→ What is being asked:
Set down all of the entries below exactly, and omit the pictures.

→ Provided data:
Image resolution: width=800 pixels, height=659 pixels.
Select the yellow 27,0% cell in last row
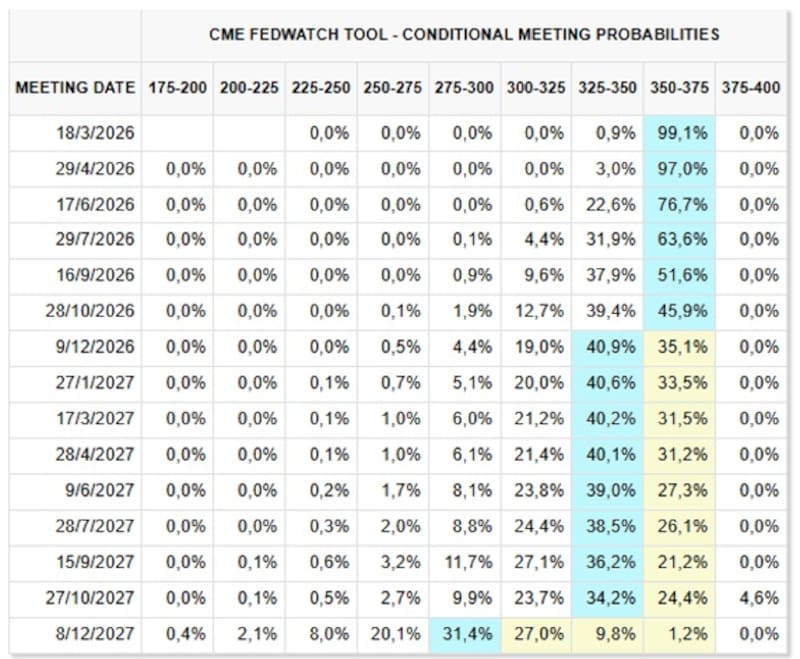point(536,634)
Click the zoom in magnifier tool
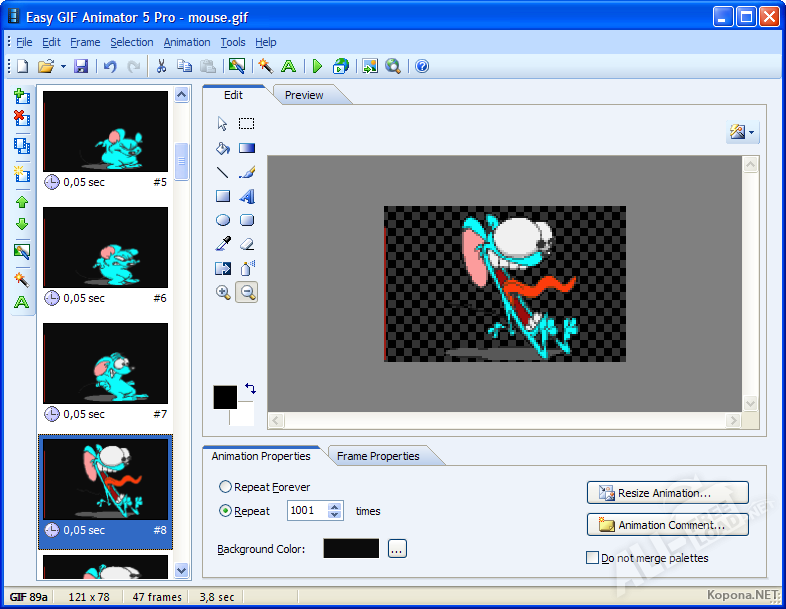The image size is (786, 609). click(x=223, y=292)
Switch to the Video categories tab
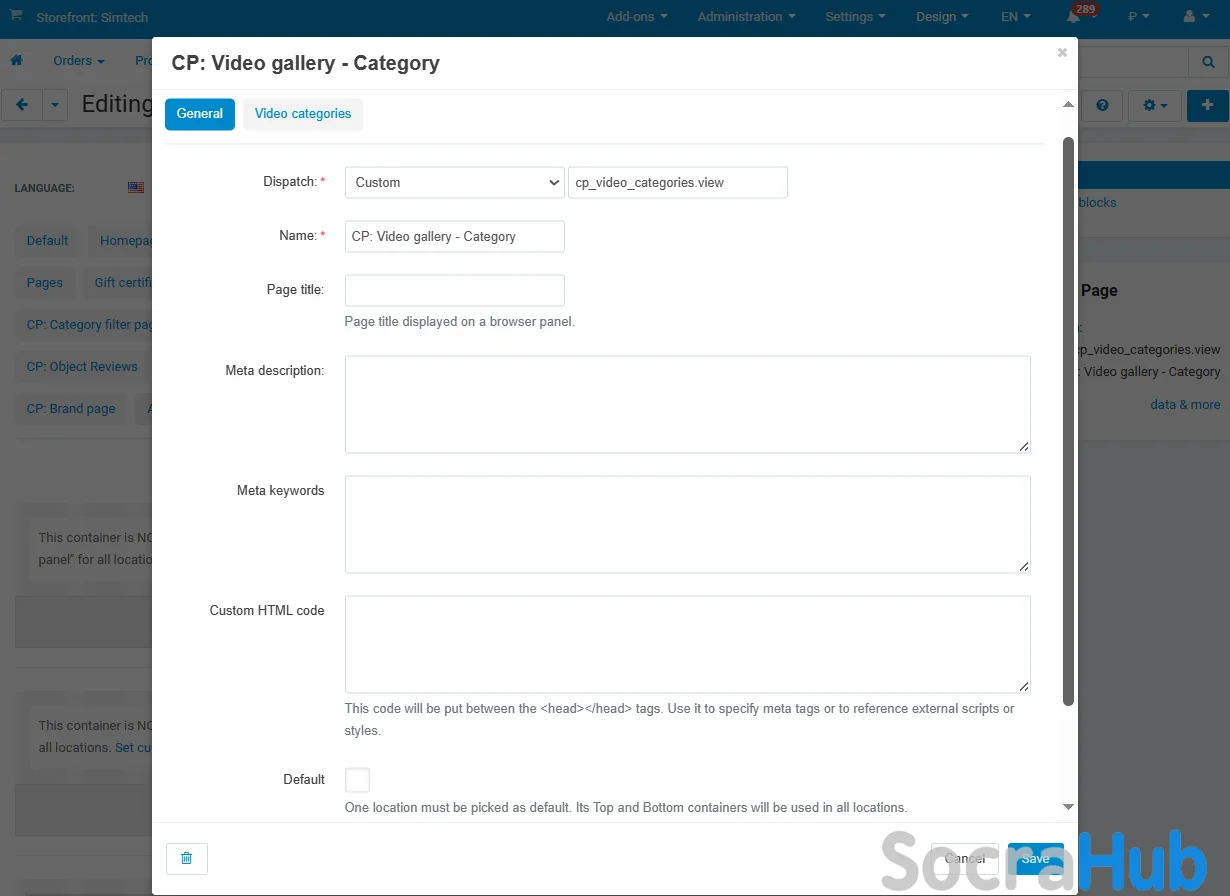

→ Your response:
Image resolution: width=800 pixels, height=659 pixels.
Select the yellow 27,0% cell in last row
point(536,634)
Click the zoom in magnifier tool
The image size is (786, 609). click(x=223, y=292)
Switch to the Video categories tab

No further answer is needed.